They had given me so much to think about. How was it that I had fallen into this crusade? I suppose it was like so many other things in life. Presented with a choice, you take one fork in the road. Then do the same with the next choice and the one after that. Fairly soon, you are in a place you never thought you would find yourself, doing things you never thought you would do. That’s certainly what happened when I was in the throes of addiction. But it’s also how I had acted since I had come to this world. In my wildest dreams, I never thought I would find myself building a home for a ragtag group of misfits drawn from the distant corners of multiple realities. Here I was, though. But, why? What was driving me to do this stuff? Was it just because I was so afraid of going it alone? Was I trying to make amends for my past behaviors? Or did it go deeper than that? Had I somehow become a true believer in a cause that I thought was worth fighting for, maybe dying for? My two friends had given me a lot to think about.

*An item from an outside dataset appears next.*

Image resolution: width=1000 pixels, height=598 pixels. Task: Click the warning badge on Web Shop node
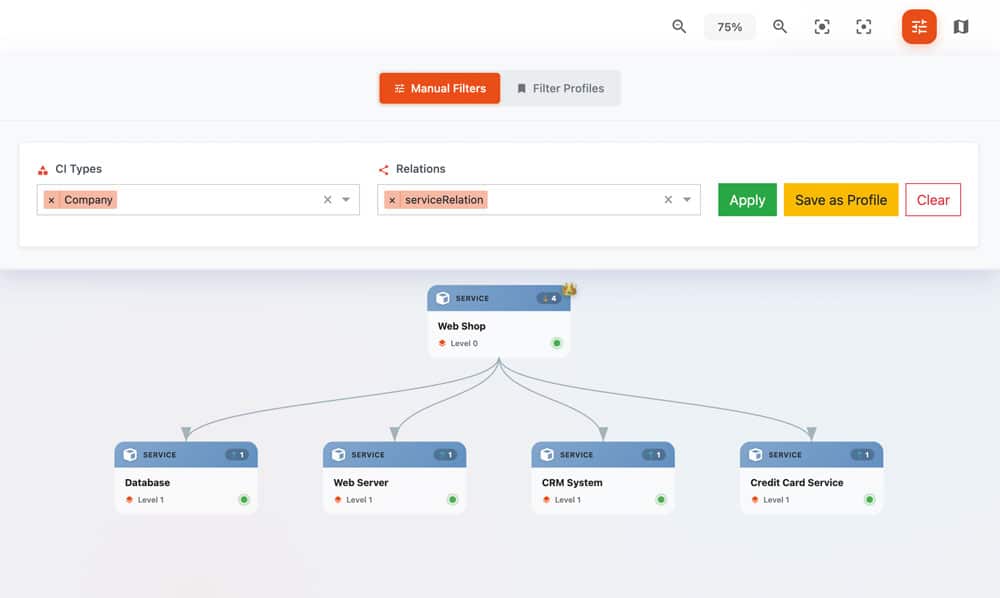569,290
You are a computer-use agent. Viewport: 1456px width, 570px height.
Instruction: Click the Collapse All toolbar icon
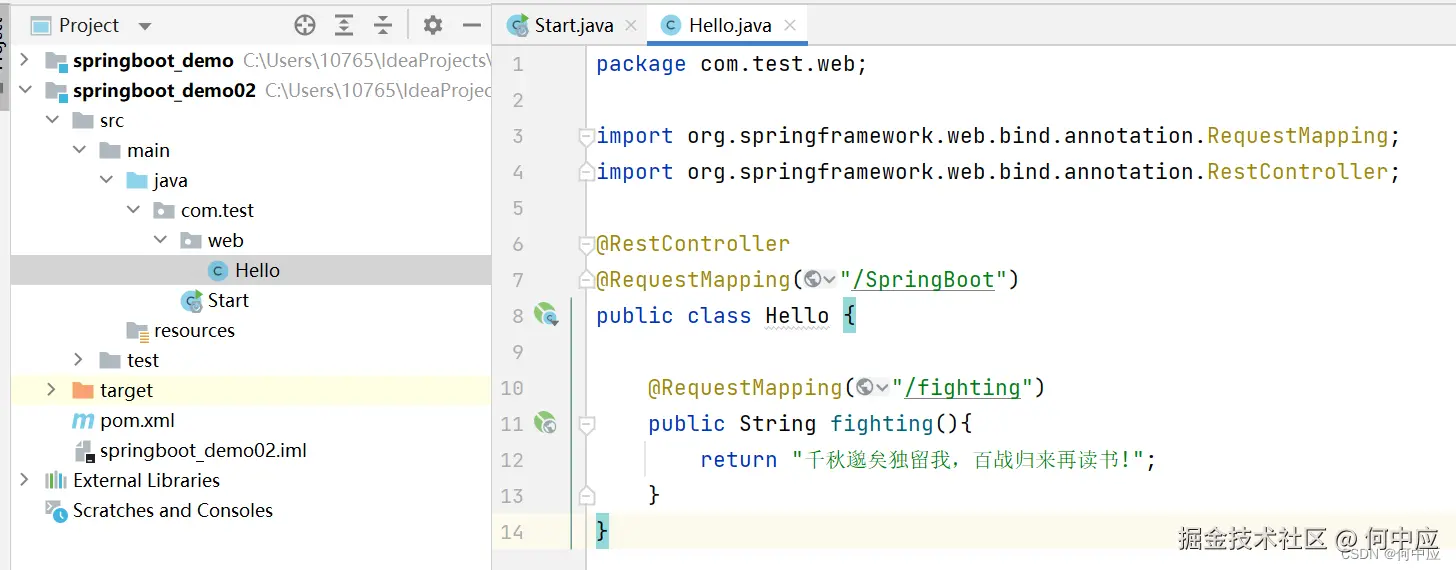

“Well, I think we need to wrap this up,” I said. “Bethany looks like she is starting to get nervous and lose her patience.” And she was. She sat away from us, getting more fidgety and agitated by the moment, clearly not understanding what was taking us so long to hash out.

We stood and walked back over to her.

“Sorry,” I said. “That took longer than expected.”

“I was starting to get worried,” Bethany responded.

“We just had to talk through a few things, but everything is fine. Or at least as fine as we can make it. How are your feet?”

“They feel a little better, but I don’t know how far I will be able to make it before I can’t walk at all,” she said.

“I didn’t plan very well for this. I should have brought some simple footwear. We will need to see what we can improvise to protect your feet. If we are staying together, you have a choice to make. We can take you back down to our company’s compound to allow you to rest. If we do that, you will be immediately be tossed into captivity and we will be headed back out so we won’t be around to insure that you are treated decently. I think you would be treated poorly but would be safe. The other option is that you stay with us while we head deeper into the forest. You already have had a hint of what the forest has to offer, and that is potential danger around every corner. Your living conditions will be a bit more humane but far less safe. You have to decide, it’s not a decision that we are willing to make for you.”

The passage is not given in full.